Mancanza di replicabilità dei risultati

Nonostante l’apertura di nuove strade per la ricerca medica e farmaceutica, persistono alcune problematiche che devono essere sottoposte all’attenzione delle amministrazioni e del legislatore. Esse afferiscono in special modo agli Open Data. Si riscontra infatti nel settore della ricerca in medicina e farmacologia la mancanza di replicabilità della maggior parte dei risultati ottenuti. Oltre il 90% delle ricerche, secondo il think tank The Lisbon Council, non sono replicabili e l’85% degli sforzi negli studi biomedici non hanno esiti concretamente applicabili. Allo stesso modo, l’80% delle sperimentazioni sui farmaci si ferma all’ultimo stadio, poco prima dello sviluppo finale.

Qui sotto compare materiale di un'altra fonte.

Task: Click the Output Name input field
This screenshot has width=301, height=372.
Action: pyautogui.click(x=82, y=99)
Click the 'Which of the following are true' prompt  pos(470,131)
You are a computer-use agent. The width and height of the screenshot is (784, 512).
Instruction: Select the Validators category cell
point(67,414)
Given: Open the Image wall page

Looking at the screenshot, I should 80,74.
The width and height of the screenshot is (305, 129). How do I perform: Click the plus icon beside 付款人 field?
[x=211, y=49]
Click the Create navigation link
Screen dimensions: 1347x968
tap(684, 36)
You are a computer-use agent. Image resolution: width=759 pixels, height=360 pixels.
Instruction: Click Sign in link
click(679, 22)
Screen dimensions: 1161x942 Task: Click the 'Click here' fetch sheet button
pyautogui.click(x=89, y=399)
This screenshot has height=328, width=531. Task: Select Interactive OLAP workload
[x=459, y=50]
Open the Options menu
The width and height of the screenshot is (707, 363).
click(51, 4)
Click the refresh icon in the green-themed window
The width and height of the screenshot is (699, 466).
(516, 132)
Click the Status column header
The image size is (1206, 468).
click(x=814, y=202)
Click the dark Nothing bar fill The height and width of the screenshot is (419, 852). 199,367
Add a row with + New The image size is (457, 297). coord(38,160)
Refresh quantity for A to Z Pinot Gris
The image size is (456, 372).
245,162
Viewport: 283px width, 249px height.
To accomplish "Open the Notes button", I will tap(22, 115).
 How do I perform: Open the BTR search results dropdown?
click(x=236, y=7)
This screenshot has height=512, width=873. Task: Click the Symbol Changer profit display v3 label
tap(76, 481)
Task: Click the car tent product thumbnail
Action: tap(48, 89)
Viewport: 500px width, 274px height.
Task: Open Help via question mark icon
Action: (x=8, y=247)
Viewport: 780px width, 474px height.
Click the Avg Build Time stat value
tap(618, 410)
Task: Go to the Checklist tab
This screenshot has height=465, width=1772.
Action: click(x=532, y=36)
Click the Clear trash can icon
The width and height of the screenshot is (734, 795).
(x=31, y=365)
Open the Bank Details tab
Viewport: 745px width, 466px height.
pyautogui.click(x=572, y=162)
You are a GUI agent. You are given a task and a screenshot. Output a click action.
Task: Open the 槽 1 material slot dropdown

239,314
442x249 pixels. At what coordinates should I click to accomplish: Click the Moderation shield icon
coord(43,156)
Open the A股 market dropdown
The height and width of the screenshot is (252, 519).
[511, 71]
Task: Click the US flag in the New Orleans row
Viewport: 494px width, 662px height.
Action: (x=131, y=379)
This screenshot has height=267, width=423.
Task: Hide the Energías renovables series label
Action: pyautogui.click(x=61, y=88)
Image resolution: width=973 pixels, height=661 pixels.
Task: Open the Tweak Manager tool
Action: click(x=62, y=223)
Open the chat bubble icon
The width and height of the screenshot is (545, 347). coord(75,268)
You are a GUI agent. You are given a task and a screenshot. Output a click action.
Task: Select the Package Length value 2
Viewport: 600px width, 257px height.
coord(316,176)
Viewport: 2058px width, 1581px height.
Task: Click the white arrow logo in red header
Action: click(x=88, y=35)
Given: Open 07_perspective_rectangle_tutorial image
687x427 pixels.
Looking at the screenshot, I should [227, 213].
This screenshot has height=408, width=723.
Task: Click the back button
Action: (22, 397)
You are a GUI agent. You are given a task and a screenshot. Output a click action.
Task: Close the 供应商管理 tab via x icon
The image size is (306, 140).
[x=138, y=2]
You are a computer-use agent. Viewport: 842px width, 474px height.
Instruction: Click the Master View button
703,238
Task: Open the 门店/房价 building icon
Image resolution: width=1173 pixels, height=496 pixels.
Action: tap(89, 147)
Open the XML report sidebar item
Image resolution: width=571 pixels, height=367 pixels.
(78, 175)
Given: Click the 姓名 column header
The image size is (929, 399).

Barriere burocratiche e mancanza di fondi alla ricerca

Come è possibile? I fattori sono diversi e variano dal mancato accesso ai dati dovuto a barriere di tipo burocratico (ad esempio eccessivi tempi richiesti per la revisione e la presentazione dei documenti legati ad una specifica sperimentazione) alla mancanza di adeguati fondi per la ricerca. Anche il rapporto costi/benefici è penalizzante sia per il ricercatore, in termini di visibilità, sia per il privato, in termini economici, temporali e di applicabilità dei risultati ottenuti, impegnati nel sostenere tali sforzi.

Come agevolare la ricerca

Quale deve essere l’atteggiamento delle istituzioni verso il mercato della ricerca nelle lifescience? La regolamentazione andrebbe semplificata in modo da agevolare i ricercatori nella presentazione dei risultati e nelle varie fasi necessarie allo sviluppo di nuove terapie e nuovi farmaci. Al contempo si permetterebbe ai privati di aumentare gli investimenti e rendere disponibile una maggiore mole di dati utilizzabili e replicabili anche in altre attività di ricerca. Inoltre settore pubblico e privato dovrebbero essere messi nelle condizioni di cooperare verso un maggiore accesso ai dati che è oggi una delle maggiori cause per quanto concerne l’avanzamento dell’innovazione biomedica e farmaceutica.